Diminished reward processing in brain circuits may be contribute to adolescent depression and early life stress.
Duke University and University of Texas Health Sciences Center at San Antonio researchers enrolled 106 adolescents, aged between 11 and 16 years old. They received an MRI scan, as well as assessments of mood and neglect. Two years later, they had another brain scan.
The researchers focused on the ventral striatum, an area of the brain that is crucial for processing rewarding experiences and creating positive emotions. Over the two-year study period, adolescents who had been emotionally neglected were found to have an unusual reduction in the response of the ventral striatum to rewards, the researchers reported in the journal Biological Psychiatry.

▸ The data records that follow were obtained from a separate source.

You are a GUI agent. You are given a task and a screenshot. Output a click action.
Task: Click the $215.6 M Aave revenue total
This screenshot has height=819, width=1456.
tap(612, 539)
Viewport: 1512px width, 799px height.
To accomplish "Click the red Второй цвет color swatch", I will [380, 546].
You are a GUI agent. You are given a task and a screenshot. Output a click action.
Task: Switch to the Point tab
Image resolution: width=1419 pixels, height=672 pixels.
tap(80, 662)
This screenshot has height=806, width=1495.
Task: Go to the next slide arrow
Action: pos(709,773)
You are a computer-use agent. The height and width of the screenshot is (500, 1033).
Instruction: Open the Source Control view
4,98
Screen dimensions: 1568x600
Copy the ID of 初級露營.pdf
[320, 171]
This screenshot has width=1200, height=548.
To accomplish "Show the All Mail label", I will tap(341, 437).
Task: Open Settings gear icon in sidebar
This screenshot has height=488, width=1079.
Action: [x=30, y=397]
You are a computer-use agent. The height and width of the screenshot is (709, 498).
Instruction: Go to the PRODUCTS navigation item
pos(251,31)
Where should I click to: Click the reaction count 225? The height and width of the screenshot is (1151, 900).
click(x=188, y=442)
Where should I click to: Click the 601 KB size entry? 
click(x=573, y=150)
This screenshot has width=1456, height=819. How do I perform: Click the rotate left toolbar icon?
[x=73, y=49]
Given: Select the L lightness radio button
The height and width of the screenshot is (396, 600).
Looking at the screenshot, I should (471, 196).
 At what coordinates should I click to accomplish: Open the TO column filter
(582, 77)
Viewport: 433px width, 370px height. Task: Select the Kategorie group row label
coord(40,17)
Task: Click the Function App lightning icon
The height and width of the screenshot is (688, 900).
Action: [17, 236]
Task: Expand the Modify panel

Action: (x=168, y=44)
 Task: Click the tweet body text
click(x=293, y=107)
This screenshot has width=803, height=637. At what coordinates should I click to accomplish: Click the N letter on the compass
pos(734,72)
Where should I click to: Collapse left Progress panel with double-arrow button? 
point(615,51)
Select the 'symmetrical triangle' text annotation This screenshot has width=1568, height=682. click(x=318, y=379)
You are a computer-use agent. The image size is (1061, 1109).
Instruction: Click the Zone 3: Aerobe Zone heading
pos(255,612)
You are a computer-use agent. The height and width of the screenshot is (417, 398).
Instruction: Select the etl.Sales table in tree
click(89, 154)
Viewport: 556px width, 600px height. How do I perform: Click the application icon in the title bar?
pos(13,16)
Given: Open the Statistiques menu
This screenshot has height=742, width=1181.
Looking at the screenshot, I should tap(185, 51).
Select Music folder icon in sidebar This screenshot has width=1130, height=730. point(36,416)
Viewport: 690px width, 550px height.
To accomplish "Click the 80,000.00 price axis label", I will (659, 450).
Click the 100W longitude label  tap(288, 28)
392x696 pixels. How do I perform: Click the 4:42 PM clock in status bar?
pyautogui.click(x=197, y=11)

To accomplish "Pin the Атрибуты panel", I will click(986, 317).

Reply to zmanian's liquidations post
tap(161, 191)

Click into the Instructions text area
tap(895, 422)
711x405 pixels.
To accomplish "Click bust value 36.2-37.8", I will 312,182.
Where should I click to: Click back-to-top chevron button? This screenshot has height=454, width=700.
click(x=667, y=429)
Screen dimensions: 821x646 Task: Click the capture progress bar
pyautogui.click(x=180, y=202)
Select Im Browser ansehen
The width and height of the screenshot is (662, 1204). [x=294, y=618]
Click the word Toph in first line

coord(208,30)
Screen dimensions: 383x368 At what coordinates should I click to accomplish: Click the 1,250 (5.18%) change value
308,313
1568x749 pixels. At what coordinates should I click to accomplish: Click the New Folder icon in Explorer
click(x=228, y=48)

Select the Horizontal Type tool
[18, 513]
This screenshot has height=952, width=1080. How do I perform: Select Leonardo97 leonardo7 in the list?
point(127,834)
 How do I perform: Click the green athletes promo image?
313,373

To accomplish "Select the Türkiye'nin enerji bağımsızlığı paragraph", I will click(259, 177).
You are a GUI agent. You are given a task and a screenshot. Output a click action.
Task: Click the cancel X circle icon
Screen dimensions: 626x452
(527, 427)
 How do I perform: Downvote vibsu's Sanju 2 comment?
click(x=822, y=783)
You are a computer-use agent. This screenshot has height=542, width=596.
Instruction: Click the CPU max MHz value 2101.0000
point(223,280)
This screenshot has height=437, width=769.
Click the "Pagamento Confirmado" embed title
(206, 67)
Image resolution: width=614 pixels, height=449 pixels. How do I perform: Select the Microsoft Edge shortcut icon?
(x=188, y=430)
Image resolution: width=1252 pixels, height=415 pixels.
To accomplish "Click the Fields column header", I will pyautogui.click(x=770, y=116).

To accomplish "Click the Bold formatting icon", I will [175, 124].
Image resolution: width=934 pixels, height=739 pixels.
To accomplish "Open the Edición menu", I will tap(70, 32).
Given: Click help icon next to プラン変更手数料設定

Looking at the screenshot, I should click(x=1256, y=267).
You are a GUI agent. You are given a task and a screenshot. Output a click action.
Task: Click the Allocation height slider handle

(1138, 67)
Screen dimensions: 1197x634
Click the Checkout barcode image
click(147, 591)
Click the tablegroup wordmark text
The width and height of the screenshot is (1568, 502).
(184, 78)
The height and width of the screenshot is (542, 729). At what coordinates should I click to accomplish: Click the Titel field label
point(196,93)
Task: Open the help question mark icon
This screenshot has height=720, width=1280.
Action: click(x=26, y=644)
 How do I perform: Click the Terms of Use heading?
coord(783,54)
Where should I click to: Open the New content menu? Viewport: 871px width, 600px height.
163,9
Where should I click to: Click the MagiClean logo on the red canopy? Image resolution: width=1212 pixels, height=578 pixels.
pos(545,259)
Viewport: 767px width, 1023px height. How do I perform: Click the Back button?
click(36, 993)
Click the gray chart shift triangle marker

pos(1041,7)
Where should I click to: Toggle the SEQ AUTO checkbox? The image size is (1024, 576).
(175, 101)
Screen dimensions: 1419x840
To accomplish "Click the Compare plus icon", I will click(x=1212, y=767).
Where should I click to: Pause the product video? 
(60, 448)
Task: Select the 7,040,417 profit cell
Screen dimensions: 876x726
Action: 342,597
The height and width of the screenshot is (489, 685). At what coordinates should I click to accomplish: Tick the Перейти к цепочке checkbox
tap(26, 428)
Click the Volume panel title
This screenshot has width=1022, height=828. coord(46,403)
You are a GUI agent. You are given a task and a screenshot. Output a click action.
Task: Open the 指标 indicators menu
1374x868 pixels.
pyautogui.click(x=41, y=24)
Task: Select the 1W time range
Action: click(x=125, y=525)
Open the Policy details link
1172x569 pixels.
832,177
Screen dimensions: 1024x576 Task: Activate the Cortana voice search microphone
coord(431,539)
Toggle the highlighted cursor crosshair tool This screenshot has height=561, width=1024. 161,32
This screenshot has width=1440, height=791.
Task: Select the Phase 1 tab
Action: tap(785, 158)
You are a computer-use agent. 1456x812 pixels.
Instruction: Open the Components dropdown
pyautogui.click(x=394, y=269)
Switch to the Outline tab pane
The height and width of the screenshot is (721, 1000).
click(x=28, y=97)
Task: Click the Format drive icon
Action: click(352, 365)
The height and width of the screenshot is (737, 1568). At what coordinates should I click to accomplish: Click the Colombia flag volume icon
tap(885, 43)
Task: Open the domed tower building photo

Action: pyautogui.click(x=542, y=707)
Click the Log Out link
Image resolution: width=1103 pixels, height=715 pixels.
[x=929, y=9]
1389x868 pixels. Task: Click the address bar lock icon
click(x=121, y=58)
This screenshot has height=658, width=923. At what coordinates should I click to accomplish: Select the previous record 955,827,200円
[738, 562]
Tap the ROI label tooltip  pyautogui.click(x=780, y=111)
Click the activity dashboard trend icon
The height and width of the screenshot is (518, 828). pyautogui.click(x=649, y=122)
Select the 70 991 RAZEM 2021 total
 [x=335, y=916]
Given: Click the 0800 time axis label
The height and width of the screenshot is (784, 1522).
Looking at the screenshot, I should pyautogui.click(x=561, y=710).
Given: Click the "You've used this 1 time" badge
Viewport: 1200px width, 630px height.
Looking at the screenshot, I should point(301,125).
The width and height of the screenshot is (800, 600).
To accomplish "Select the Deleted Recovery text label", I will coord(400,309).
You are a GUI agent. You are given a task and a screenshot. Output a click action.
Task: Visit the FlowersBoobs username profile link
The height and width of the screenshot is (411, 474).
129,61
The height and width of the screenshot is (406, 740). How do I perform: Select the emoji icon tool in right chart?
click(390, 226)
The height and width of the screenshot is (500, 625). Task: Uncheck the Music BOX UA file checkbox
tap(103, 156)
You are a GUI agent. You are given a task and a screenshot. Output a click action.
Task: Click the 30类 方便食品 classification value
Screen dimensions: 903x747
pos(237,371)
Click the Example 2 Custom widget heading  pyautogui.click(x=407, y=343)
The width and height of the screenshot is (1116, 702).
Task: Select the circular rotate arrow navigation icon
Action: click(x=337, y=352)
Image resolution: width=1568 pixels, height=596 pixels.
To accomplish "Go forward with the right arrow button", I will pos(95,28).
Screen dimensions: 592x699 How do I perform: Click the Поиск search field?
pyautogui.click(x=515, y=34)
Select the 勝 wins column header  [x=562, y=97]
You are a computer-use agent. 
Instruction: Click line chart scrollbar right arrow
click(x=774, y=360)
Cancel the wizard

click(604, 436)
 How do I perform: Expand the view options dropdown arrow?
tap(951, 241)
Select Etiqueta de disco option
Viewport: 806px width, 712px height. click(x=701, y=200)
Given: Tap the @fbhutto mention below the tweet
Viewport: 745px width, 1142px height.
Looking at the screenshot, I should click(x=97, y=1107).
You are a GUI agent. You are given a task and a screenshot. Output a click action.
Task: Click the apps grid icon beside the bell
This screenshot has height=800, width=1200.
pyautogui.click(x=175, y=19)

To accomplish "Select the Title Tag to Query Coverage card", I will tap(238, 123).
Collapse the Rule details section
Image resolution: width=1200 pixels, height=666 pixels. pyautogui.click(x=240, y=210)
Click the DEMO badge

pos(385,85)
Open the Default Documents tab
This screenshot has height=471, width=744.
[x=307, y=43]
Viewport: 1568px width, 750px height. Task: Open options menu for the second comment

This study appears to suggest that early life stress in some people may alter the brain’s ability to experience enthusiasm or pleasure. Also, this stress may increase over time so that people who are resilent when they are younger could develop problems later in life.
“Our work is consistent with other recent studies finding deficient reward processing in depression, and further underscores the importance of considering such developmental pathways in efforts to protect individuals exposed to childhood adversity from later depression,” Jamie Hanson, PhD, of Duke University said in a statement.
Early life stress is a major risk factor for later episodes of depression. In fact, adults who are abused or neglected as children are almost twice as likely to experience depression.
Scientific research into this link has revealed that the increased risk following such childhood adversity is associated with sensitization of the brain circuits involved with processing threat and driving the stress response. More recently, research has begun to demonstrate that in parallel to this stress sensitization, there may also be diminished processing of reward in the brain and associated reductions in a person’s ability to experience positive emotions.